Gerald Pratley, a pioneer in the field of film criticism in Canada, has died at the age 87 in Sterling, wrote The Globe and Mail March 15 in an obituary.

Born in England in 1923, Pratley came to Canada at 23 and found work as a CBC scriptwriter. Two years later, he became the public broadcaster’s first film critic and commentator.

For many years, he broadcast three programs a week – “Pratley at the Movies”, “The Movie Scene” and “Music From the Films”. He became the first post-war chair of the Toronto Film Society, chair of the Toronto and District Film Council, and co-founder of the A-G-E Film Society, as well as a correspondent for such international magazines as Films and Filming, Film In Review, Variety, Hollywood Quarterly and International Film Guide. During the 1950s, he also wrote for Canadian Film Weekly and Canadian Film Digest.

From 1970 to 1975, he was the director of the Stratford International Film Festival, and from 1969 to 1976 served as chair of the International Jury of the Canadian Film Awards.

Pratley produced six books on the cinema, including analyses of the films of John Frankenheimer, Otto Preminger, David Lean and John Huston, as well as Torn sprockets: the uncertain projection of the Canadian film.

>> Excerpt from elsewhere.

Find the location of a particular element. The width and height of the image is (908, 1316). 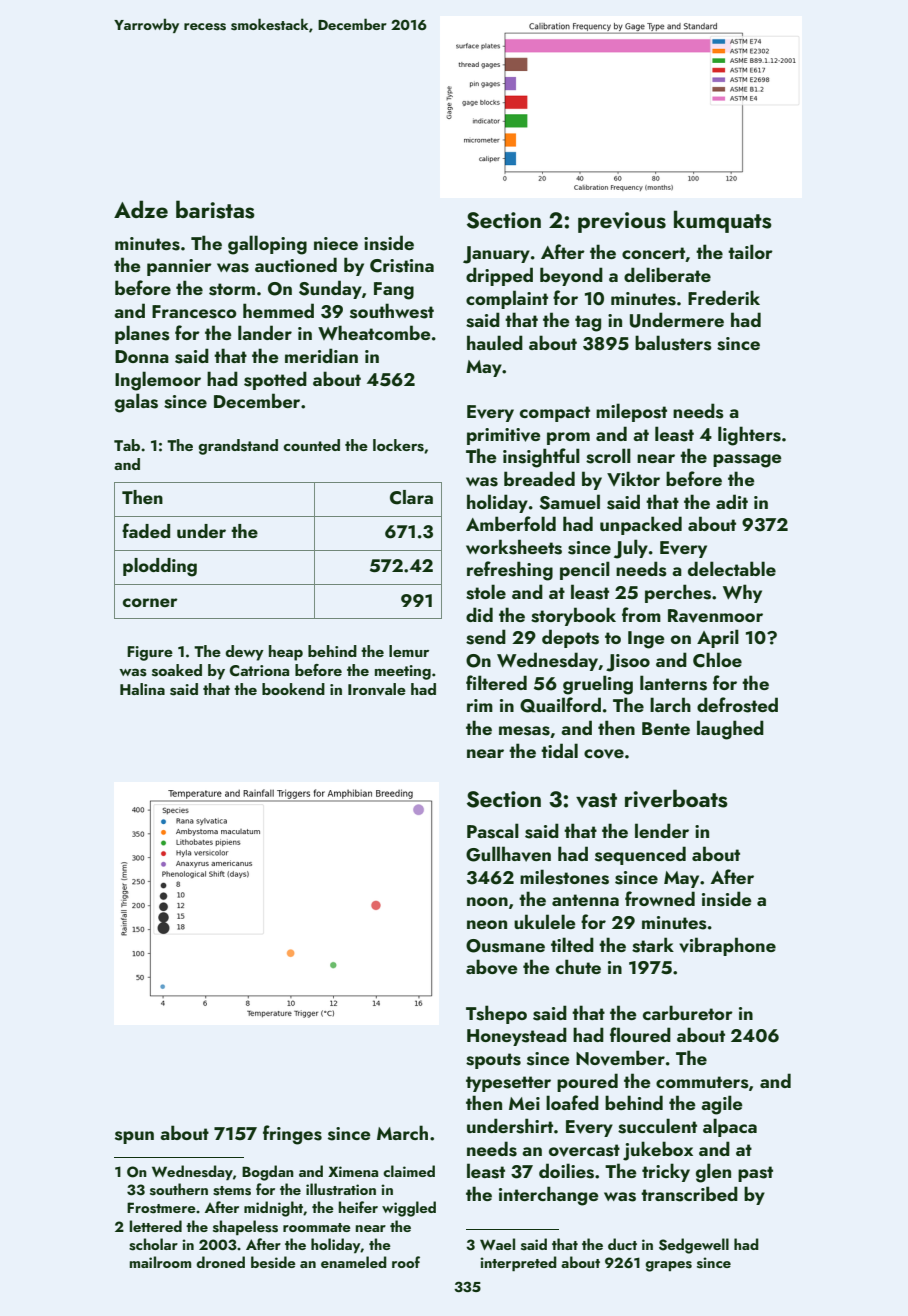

Later, he taught film history at York University, the University of Toronto, University of Waterloo, Seneca College and Ryerson University, and lectured at numerous other colleges in Canada and the United States.

Larry Zolf revelled in irreverence

Veteran Canadian journalist and political commentator Larry Zolf died Monday at the age of 76, wrote the Toronto Star March 15. He…studied law at Osgoode Hall Law School and then switched to history, but didn’t finish his degree in either subject.

Fine arts grad appears in production by New York’s 24/6

Etta Abramson [BA Spec. Hons. ’07] (Nora) is a performer and educator, wrote BroadwayWorld.com March 14, in a story about a new production of Henrik Ibsen’s A Doll House by New York’s 24/6: A Jewish Theatre Company.

Abramson also teaches students of all ages Jewish texts at Beit Rabban, Drisha Institute and as a private teacher. She is also the program coordinator of Storahtelling’s Raising the Bar B’nai Mitzvah program. Abramson studied classical voice with the Royal Conservatory of Music in Canada and completed a BA in theatre at York University [Faculty of Arts].

On air

  • Bernie Wolf, economics professor and director of the international business concentration in the Schulich School of Business at York University, spoke about the effects of the earthquake/tsunami on Japan’s economy, on CBC Radio International’s “The Link” March 14.
     
  • Mitchell Bernard, a consultant on Asian business and professor emeritus in the Schulich School of Business at York University, also spoke about the effects of the disaster in Japan, on BNN-TV’s “Business Day Morning” March 14.